Zuzka Zguriška (13 April 1900 – 24 September 1984), born as Ľudmila Šimonovičová, married Dvořáková, was a Slovak novelist, play-writer and translator, and occasional actress. Zguriška is a belated representative of classical Slovak Realism.

==Biography==
She was born in a family of teachers and education acquired within Myjave, Modra, one year passed in Himmelkrone (Bavaria), later studied at the teachers' college in Hungarian Hódmezővásárhelyi from there to cross at a teacher training college in Serbian Subotica, finally she graduated in 1920 at the Institute of Education teachers in Brno. From 1920-24, she worked as a teacher at Myjave, she married and moved to Bratislava, where she lived until 1945. During World War II, he graduated from the Philosophical Faculty of Comenius University, Department of Philosophy and Art History. In 1945, she moved with her husband in Prague. In the years 1949-1951, worked at the Barrandov Studios as a film scriptwriter, then devoted to literature. In 1960, she was awarded the title deserved artist.

==Creation==
Her first work published in 1922 in the Slovak daily and gradually began to contribute to other magazines and newspapers (Workers Newspaper, Živena, Elan, Slovak Perspectives et al.). Also he cooperated with the Czechoslovak Radio, which regularly has published her work, pay and the theater, but for health reasons refused a permanent contract, although it has had great success as an actress (she performed in Slovak National Theatre ).
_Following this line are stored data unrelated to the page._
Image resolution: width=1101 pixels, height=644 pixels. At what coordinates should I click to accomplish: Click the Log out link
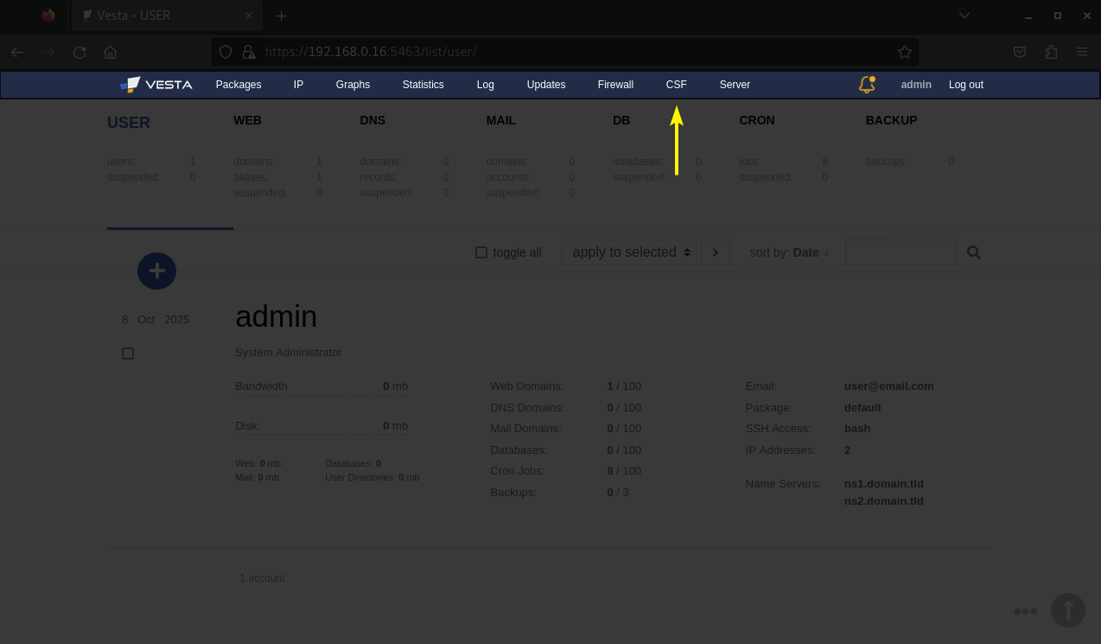965,85
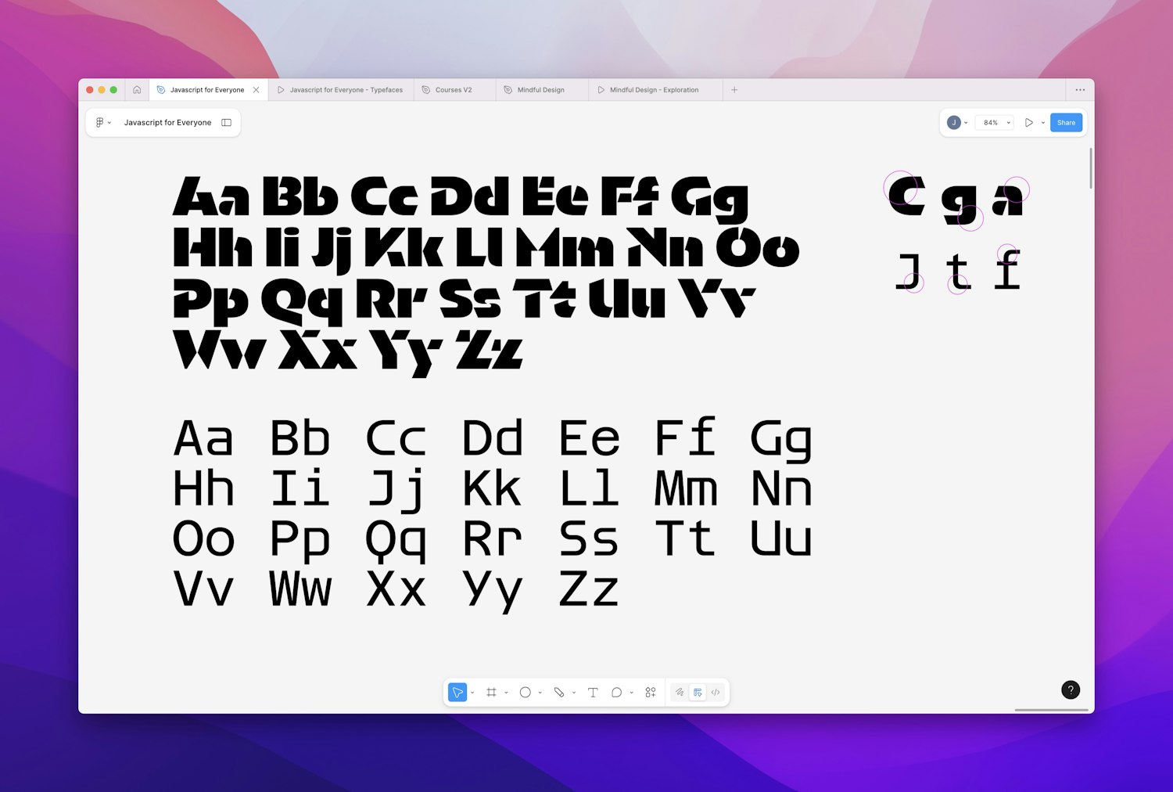Select the Text tool
The width and height of the screenshot is (1173, 792).
coord(593,692)
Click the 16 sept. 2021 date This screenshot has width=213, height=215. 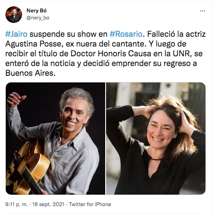(x=48, y=204)
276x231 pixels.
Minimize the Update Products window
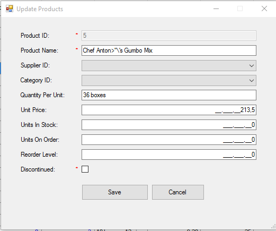pyautogui.click(x=216, y=8)
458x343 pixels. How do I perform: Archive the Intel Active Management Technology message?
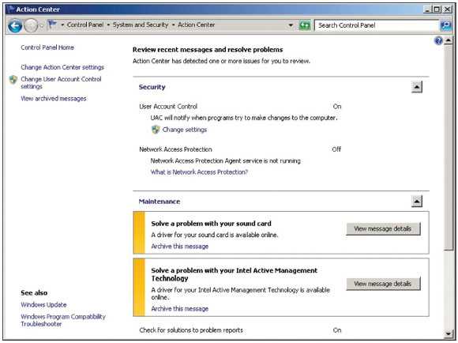(x=179, y=308)
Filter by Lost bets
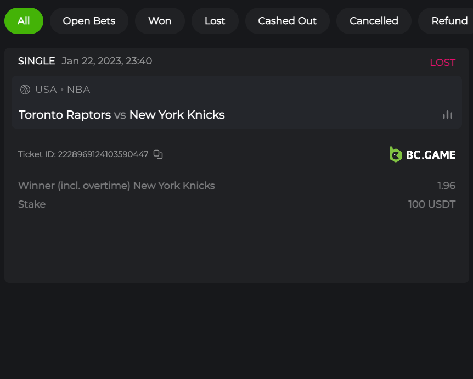473x379 pixels. [x=215, y=21]
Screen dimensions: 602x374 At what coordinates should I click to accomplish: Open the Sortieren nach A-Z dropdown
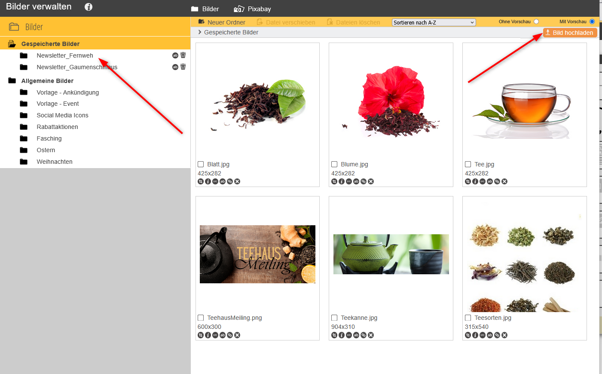434,22
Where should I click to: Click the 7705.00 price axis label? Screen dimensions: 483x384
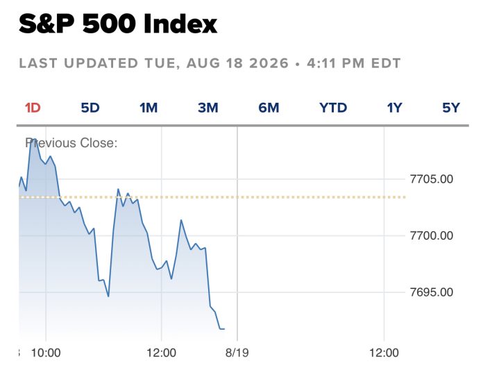[x=431, y=179]
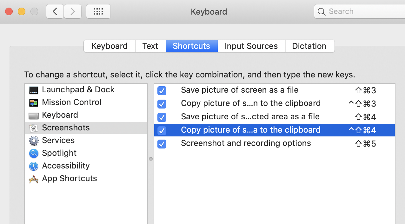Select the App Shortcuts icon
This screenshot has height=224, width=405.
click(x=34, y=179)
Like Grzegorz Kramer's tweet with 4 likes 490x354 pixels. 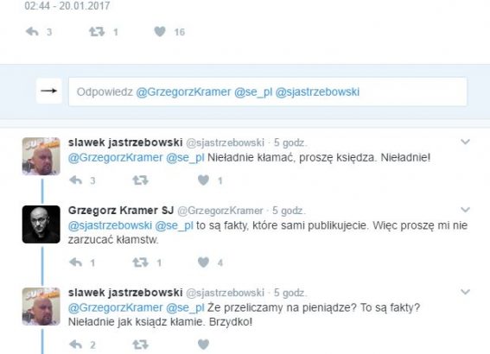click(x=203, y=262)
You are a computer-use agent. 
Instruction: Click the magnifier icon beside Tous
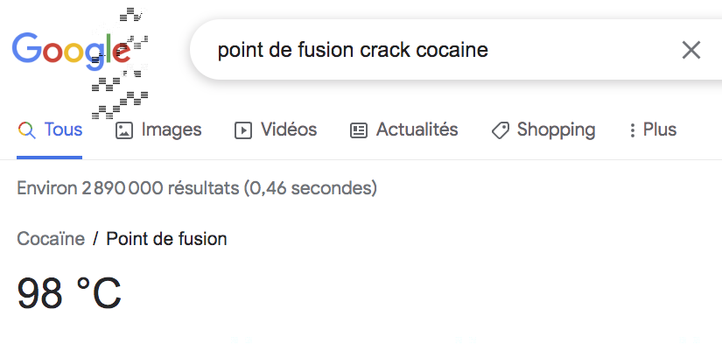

In his literary works he tried to introduce distinctive world Myjava Kopanice, which was administered from the humorous page. In short literary forms he caught a lot of pages characteristic of life in his native land, painted a lot of interesting characters, and also used a lot of humorous events. When writing based on their own knowledge and experiences.

==Works==
- Bičianka z Doliny [Bičianka from the Valley] (1938), novel
- Metropola pod slamou [Metropolis under the Straw] (1949), trilogy, vol. 1
- Mestečko na predaj [Small Town for sale] (1953), trilogy vol. 2.